You read here last month about the unfinished business Congress has to address in the remaining weeks of 2012. Because of the commitment of key members—such as Sen. Jeff Bingaman (D-N.M.), retiring chairman of the Energy and Natural Resources Committee; Sen. Ron Wyden (D-Ore.), the incoming chairman; and the committee’s ranking minority member, Sen. Lisa Murkowski (R-Alaska)—we remain hopeful the 112th Congress will approve an omnibus public lands package that includes several of the wilderness bills many of you have been working so diligently to get across the finish line. Senate Majority Leader Harry Reid (D-Nev.) has put a public lands package on his to-do list for action in the lame-duck session that began the week after the elections.

Time is short, however. If Congress is unable to pass conservation measures this year, President Obama should act under the power given to him by the Antiquities Act.

The Rio Grande Gorge, with Ute Mountain as its sentinel, ought to be considered for protection as a national monument, as should the Organ Mountains, also in New Mexico. Gold Butte in Nevada is another that has strong support locally. The same is true of Browns Canyon in Colorado. These are purportedly already on the list for the president’s consideration, as are two coastal island chains in California and Washington; but there are others equally deserving that should be in the mix.

Rep. Mike Simpson (R-Idaho) has long championed an economic and recreation bill to designate 330,000 acres of wilderness in the Boulder-White Cloud Mountains of central Idaho. If Congress doesn’t act, the president should. Sen. Max Baucus (D-Mont.) has put forward legislation to establish a conservation management area and safeguard 275,000 acres of rustic public land, including nearly 70,000 acres of wilderness in his state. If it stalls, the president should proclaim portions of the Rocky Mountain Front a national monument.

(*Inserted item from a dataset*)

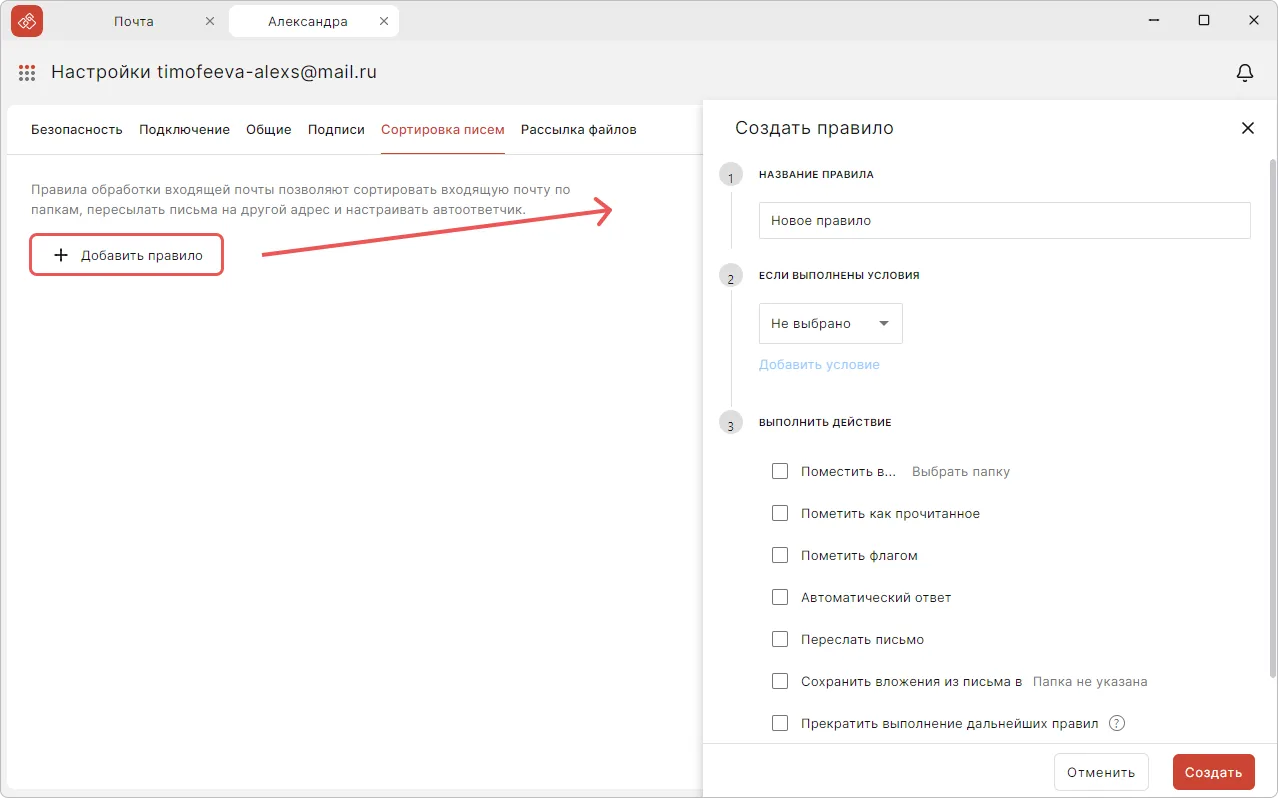
Task: Close the Create rule panel
Action: (1247, 128)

Beauty Mountain in Southern California deserves this protection, if Congress fails to enact Rep. Darrell Issa’s (R-Calif.) wilderness bill for it and Agua Tibia. Cathedral Rock in Oregon is another shining candidate, should Congress be unable to complete action on Sen. Wyden’s wilderness legislation.

Historical sites such as Forts Ord and Monroe, Cesar Chavez’s home and even Harriet Tubman’s birthplace in Maryland are wonderful tributes to worthy Americans and American sacrifices, and President Obama is to be congratulated for these. However, the president has yet to join the pantheon of his predecessors who have used the Antiquities Act to save America’s keepsakes, such as the Grand Staircase-Escalante, Missouri Breaks and Grand Canyon-Parashant national monuments of Utah, Montana and Arizona—all established by President Bill Clinton, whose ambitious conservation legacy using the Antiquities Act surpassed even that of Teddy Roosevelt.

If members of Congress can’t find the floor time to pass the conservation agenda their constituents hope they can before the year is out, President Obama must step up, and step up early, in his second term.